Changes to Limited Partnerships are due to become law in Spring 2023
Anyone establishing a new LP must be aware of these changes, but as set out in this insight, these rules also apply to existing LPs
Are you ready? Changes to Limited Partnerships are due to become law in Spring 2023 as a result of the implementation of the Economic Crime and Corporate Transparency Bill.
As an advisor on the establishment of numerous limited partnerships we have seen many challenges surrounding the quite historic legislation and the potential for loopholes and fraud within the current limited partnership (LP) structure. As we advise on the establishment and ongoing regulatory requirements of an LP, we see that many existing LPs are not aware of the upcoming changes and how they will impact on them, not simply on new LPs.
Clients have asked why there needs to be reform? The main challenge is that LPs registered in England and Wales are not legally separate from their partners and so they cannot be beneficially owned. As a result of this, the problems that the PSC register for limited companies resolved do not apply to LPs — the lack of transparency only leads to the potential for abuse of the structure.
In summary, the upcoming legislation will introduce a new requirement for all LPs, including those based in England and Wales, to present more detailed information about their partners, together with statements confirming the accuracy of the information held about them, to the Registrar.
The Government will introduce reforms which will:
- Tighten registration requirements — require LPs to maintain a connection to the UK — this will require UK LPs, both new and existing, to have a UK registered office (as well as a "principal place of business"). At the moment, LPs must have on commencement a registered office in the UK but are free to subsequently move abroad without any requirement to notify Companies House.
- Increase transparency requirements — for example, requiring more detailed information about partners. What does this mean? To summarise:
- HMRC powers — HMRC will have added powers to demand audited accounts from an LP.
- If the general partner of an LP is a legal entity, then it must appoint a named "registered officer". This officer will have to be one of the managing officers of the general partner. Like limited companies, this will now make it easier to trace significant control or ownership back to a named individual.
- Where a limited partner is an individual, (for example, where carried interest partners are a limited partner), personal information such as their name, date of birth, nationality and usual residential address will have to be provided to Companies House. This information is also required in relation to any registered officers. If a limited partner is a legal entity, the name, registered office address, service address and the form of the legal entity must also be filed. Again, this will make it easier to trace significant control or ownership back to a named individual.
- Enable the Registrar of Companies to deregister LPs which are dissolved — LPs which are no longer carrying on business or where a court determines that it is in the public interest to do so may be dissolved.
As set out above these changes will apply to existing limited partnerships but there will be a transitional period for existing LPs to meet the new requirements.
The transitional period will be six months from the commencement of the new legislation and will give LPs time to submit update statements on newly required information on partners, their registered office address, (which must be in the original jurisdiction of registration), and an email address. LPs that do not comply with this requirement will be deregistered at the end of the transitional period.

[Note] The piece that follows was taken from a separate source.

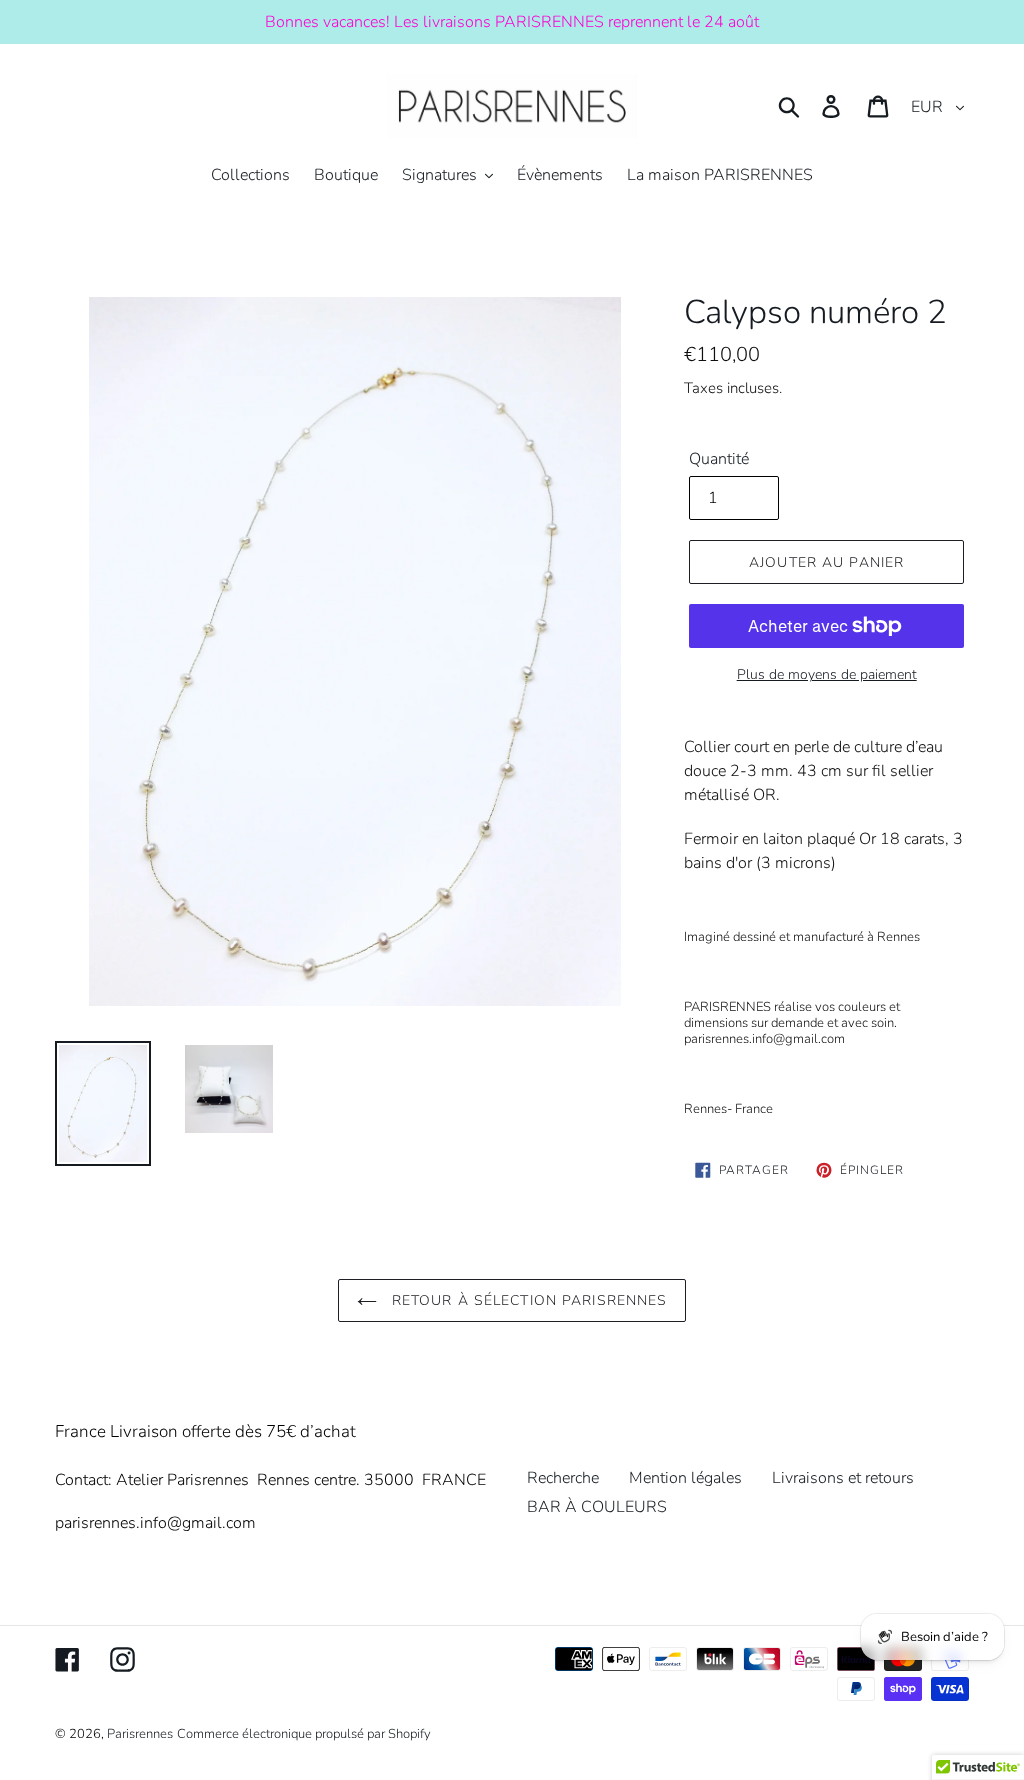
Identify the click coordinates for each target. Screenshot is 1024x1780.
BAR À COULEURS (597, 1507)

LPs which are registered after the Bill is enacted will have to submit a confirmation statement within one year of their original date of registration.
All of this information must be submitted by an authorised corporate service provider, (ACSP), which will be a body that is supervised for anti-money laundering purposes. The Registrar may reject applications and filings that are not made using an ACSP. This includes all applications to register a LP and filings of confirmation statements.
The new legislation will introduce strict penalties which will be applied to the general partners of LPs, (and the managing officers of legal entity general partners), who commit any of the offences listed in legislation. This could include significant fines and even prison sentences.
Anyone establishing a new LP must be aware of these changes, but as set out in this note, these rules also apply to existing LPs. If you (or related entities) are members of historic LP’s great care must be taken to comply. Dissolution could impact on the limited liability of the limited partners or there could be even worse penalties.